Injecting the antibiotic of Quantitative Easing (Q.E.) into the global economy during the Global Financial Crisis (GFS) is no longer helping and is now creating distortions within global asset markets, according to Antipodes Partners.
Antipodes Partners chief investment officer, Jacob Mitchell drew attention to fixed income in the fund manager’s outlook, and said the Q.E prescribed by central banks from 2007/2008 had European junk bonds yielding less than 10-year US treasuries.
“As the antibiotic is eventually unwound (either actively or via inflation), credit markets and expensive equity sectors such as staples and internets may be vulnerable as the search for yield and growth subsides,” Mitchell said.
“The majority of passive inflows into ETFs are heading into parts of the market that on Antipodes Partners quantitative scores are close to long-term relative valuation highs.”
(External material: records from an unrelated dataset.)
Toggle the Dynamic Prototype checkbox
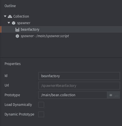 [41, 114]
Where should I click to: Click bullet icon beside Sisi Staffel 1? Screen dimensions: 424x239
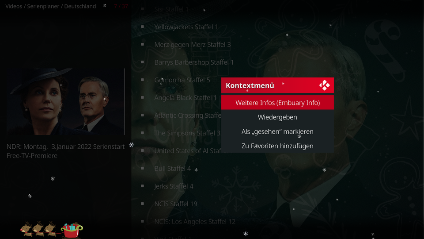[143, 9]
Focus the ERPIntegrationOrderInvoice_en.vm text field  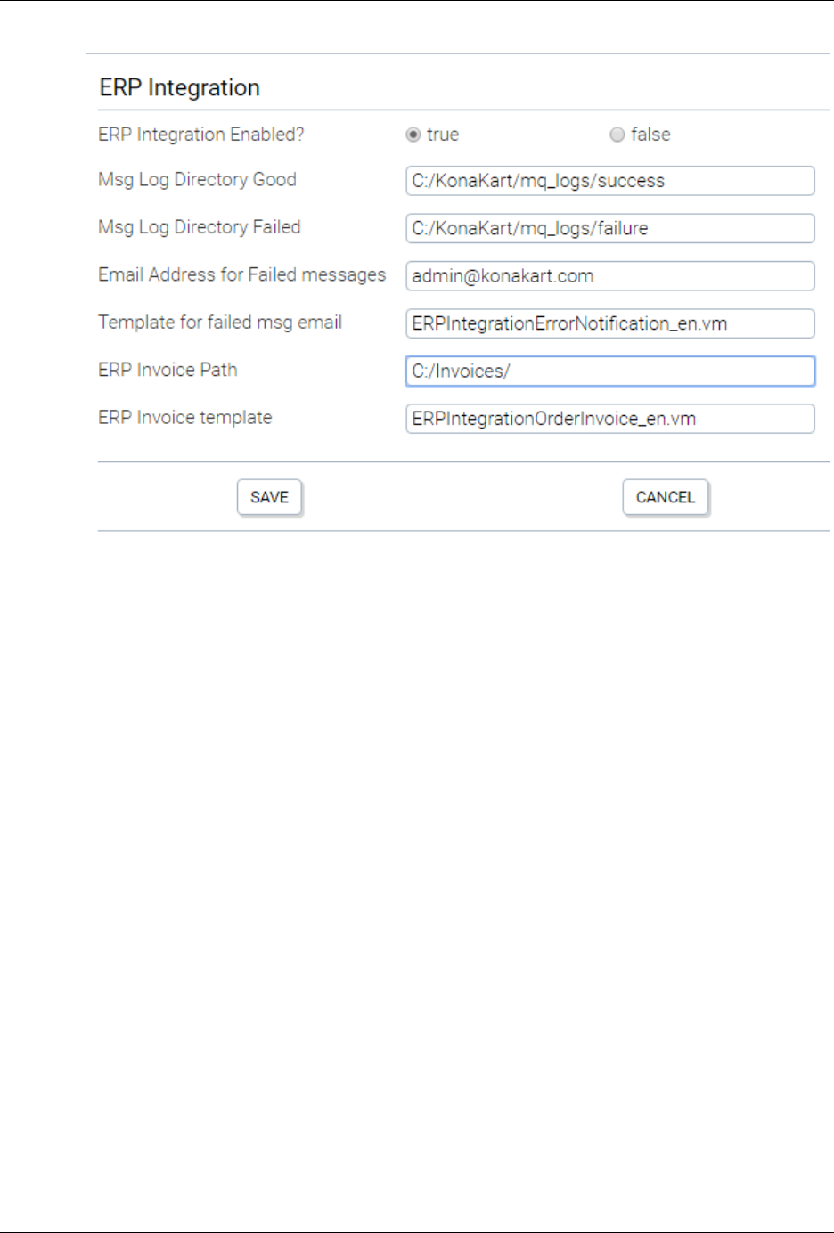609,419
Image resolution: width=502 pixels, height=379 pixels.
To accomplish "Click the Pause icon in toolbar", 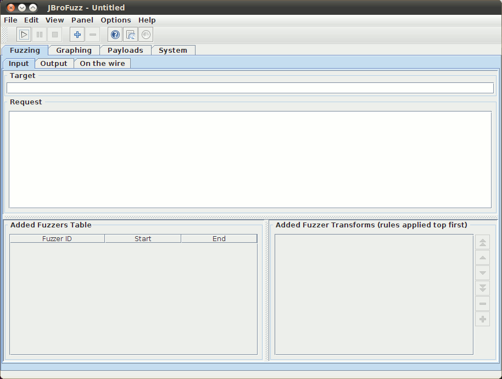I will click(40, 35).
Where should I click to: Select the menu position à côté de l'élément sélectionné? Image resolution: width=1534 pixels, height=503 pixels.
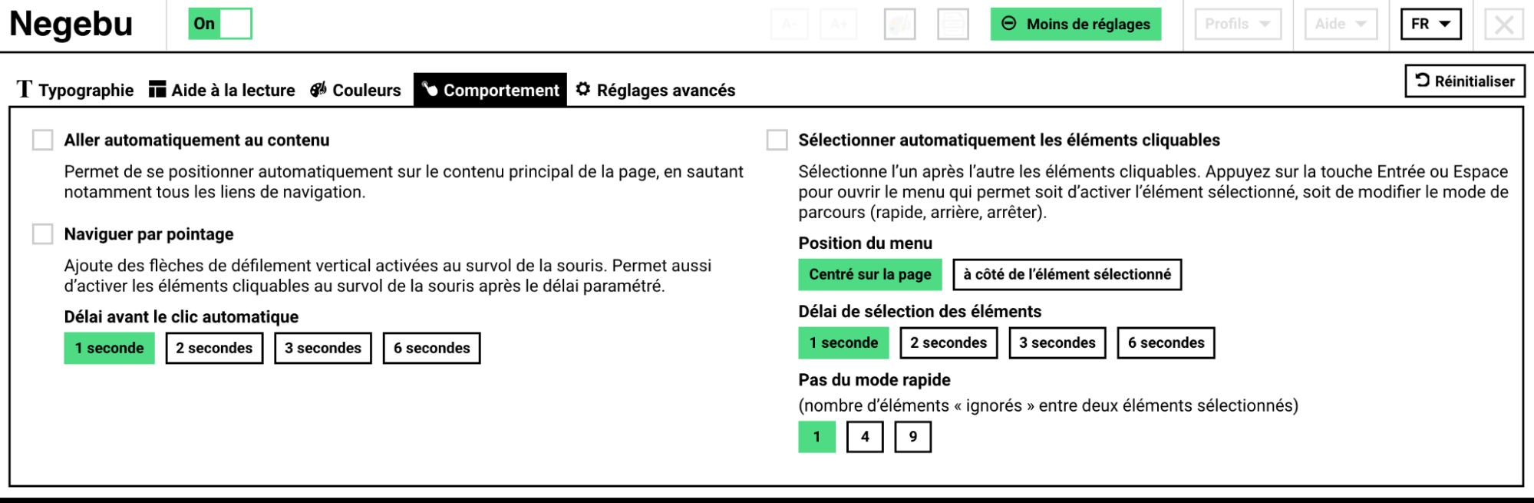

The Antipodes Global Fund – Long Only has first quartile one, three and five-year returns, according to FE Analytics, which Mitchell said reflected a fund investment structure focused on non-correlated opportunities.
“Advisers and investors recognise the benefits of our high conviction, risk aware philosophy,” Mitchell said.
“Low-volatility strategies and so-called bond like equities that have been chased irrespective of earnings growth will also be vulnerable going forward.”
FE Analytics showed the Antipodes Global Fund – Long Only fund has a one-year return of 25.02 per cent ahead of the 21.06 per cent benchmark and annualised 10 year returns of 6.43 per cent ahead of a fourth quartile 5.04 per cent benchmark.